Quanto richiesto rappresenta, di fatto, il quesito principale al termine di una rilevazione sui fabbisogni formativi e che, in sintesi, pongono l’interrogativo se i Fondi in generale, e FondItalia nello specifico, siano lo strumento adeguato a fornire le risposte attese. Per tornare ai risultati della rilevazione, l’83% delle imprese che hanno preso parte alla ricerca vedrebbe di buon occhio un servizio offerto da FondItalia per quanto riguarda la progettazione e l’organizzazione della formazione, tanto per sottolineare che “progettare e organizzare la formazione è difficile e complicato”. Certamente non tutti i Fondi si trovano in difficoltà nel tradurre le aspettative in azioni concrete, ma per un Fondo vocato alla microimpresa come FondItalia, il problema non è da sottovalutare.

Tanto più che il Sistema dei Fondi rappresenta qualcosa in più di una organizzazione finalizzata all’erogazione di risorse finanziarie destinate a coprire i costi della formazione. È, di fatto, un insieme di soggetti che intervengono con diversi ruoli e funzioni nel tradurre le aspettative in risultati.

In questa prospettiva, i Fondi dovrebbero poter contare, a condizione di farsi carico di azioni di informazione e qualificazione, del sistema degli “intermediari” – promotori, attuatori, partner, delegati – reale ponte tra la domanda e l’offerta, non solo in merito agli aspetti procedurali di accesso alle risorse erogate dai Fondi, ma anche sul terreno delle capacità organizzative per quanto riguarda l’analisi dei fabbisogni formativi e la qualità dell’offerta, sino, in taluni casi, all’animazione della domanda.

Un ulteriore aspetto sul quale concentrarsi è la modalità di erogazione della formazione. Oltre il 90% della formazione finanziata dal Fondo è realizzata in modalità d’aula, mentre forme meno usuali di setting formativo potrebbero rappresentare il terreno sul quale sviluppare al meglio la capacità di accesso delle microimprese alla formazione. Penso, ad esempio alla formazione a distanza piuttosto che al Training on the job, il classico “guarda e impara” fondamentale per la trasmissione di moltissimi mestieri.

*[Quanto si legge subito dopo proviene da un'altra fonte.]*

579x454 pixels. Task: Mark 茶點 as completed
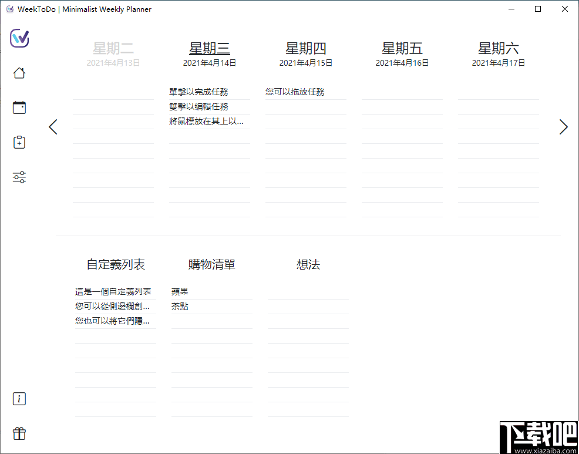tap(179, 306)
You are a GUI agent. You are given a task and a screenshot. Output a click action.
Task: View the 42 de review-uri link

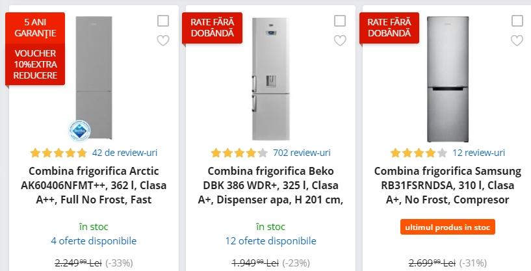[124, 153]
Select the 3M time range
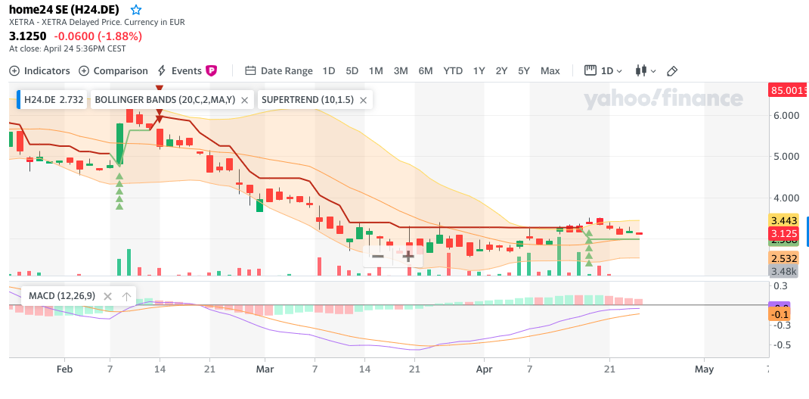This screenshot has height=399, width=809. coord(401,70)
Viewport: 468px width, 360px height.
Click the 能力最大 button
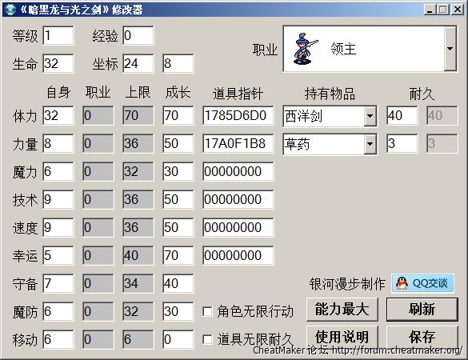pyautogui.click(x=342, y=310)
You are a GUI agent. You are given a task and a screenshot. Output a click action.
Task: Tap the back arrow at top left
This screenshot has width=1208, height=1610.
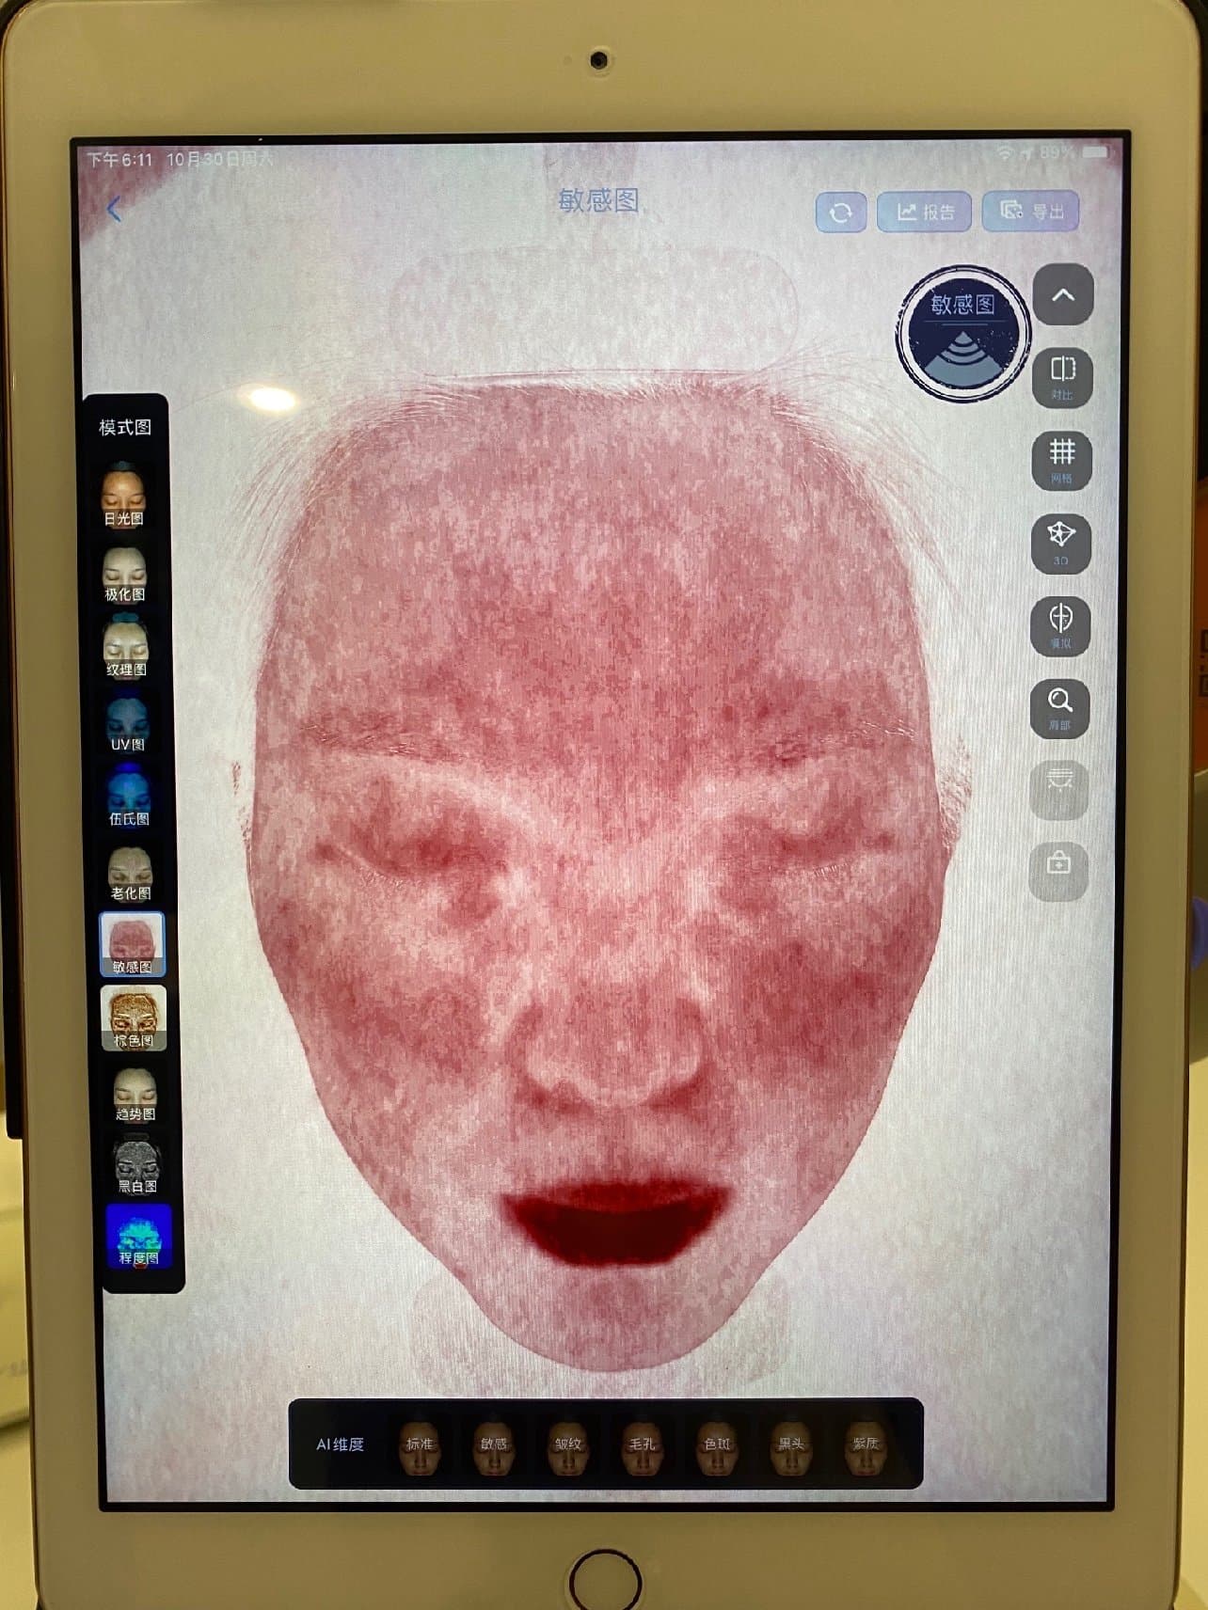coord(115,209)
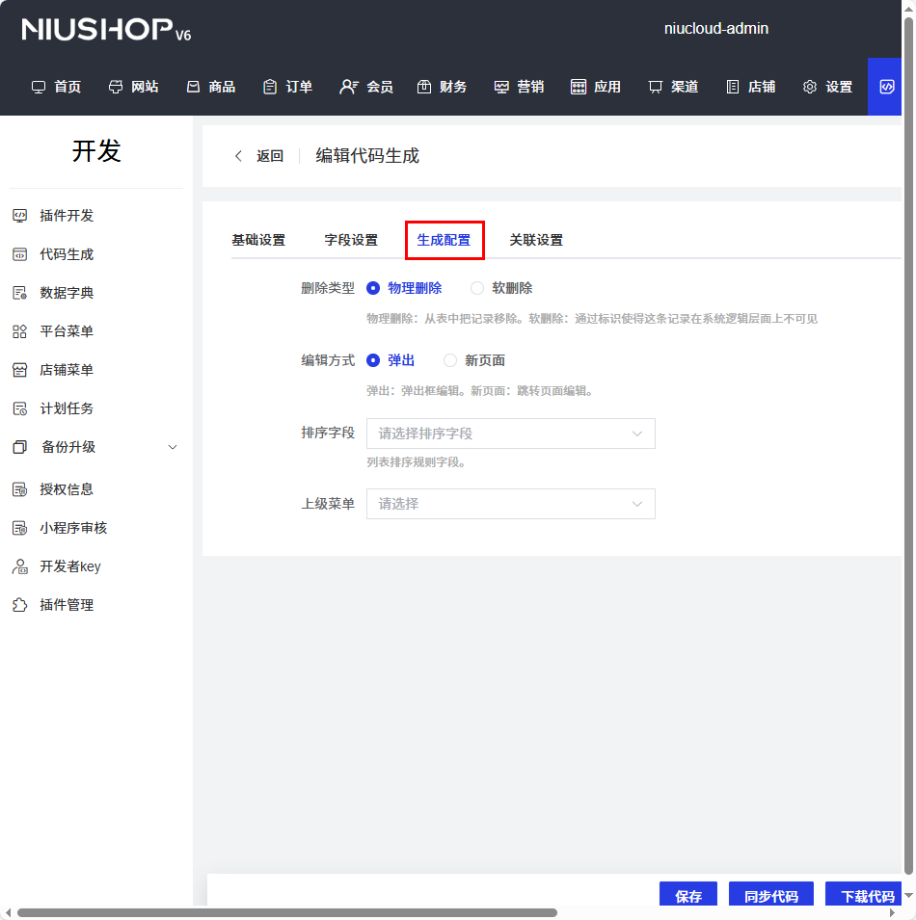Click the 保存 button
916x920 pixels.
688,896
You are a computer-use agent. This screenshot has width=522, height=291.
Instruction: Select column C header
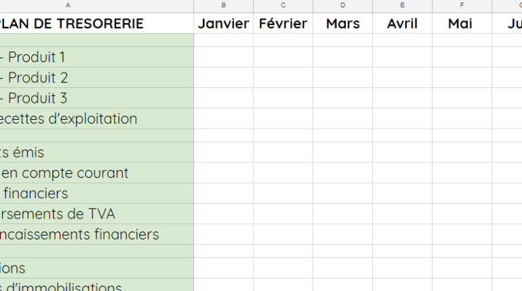coord(283,5)
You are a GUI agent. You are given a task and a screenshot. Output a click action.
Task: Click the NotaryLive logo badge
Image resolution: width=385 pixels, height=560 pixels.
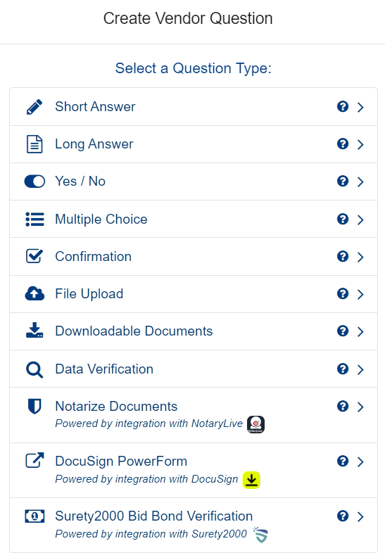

Pertanto, la sfida di FondItalia può essere certamente quella di fornire risposte adeguate alle richieste di formazione delle imprese, animando a tratti la domanda, ma anche e soprattutto affiancare le imprese affinché gli inevitabili impegni gestionali legati alla formazione non siano più così gravosi da sottrarre tempo ed energie all’attività imprenditoriale, tanto da scoraggiare la partecipazione dei lavoratori alle periodiche e fondamentali sessioni di aggiornamento professionale.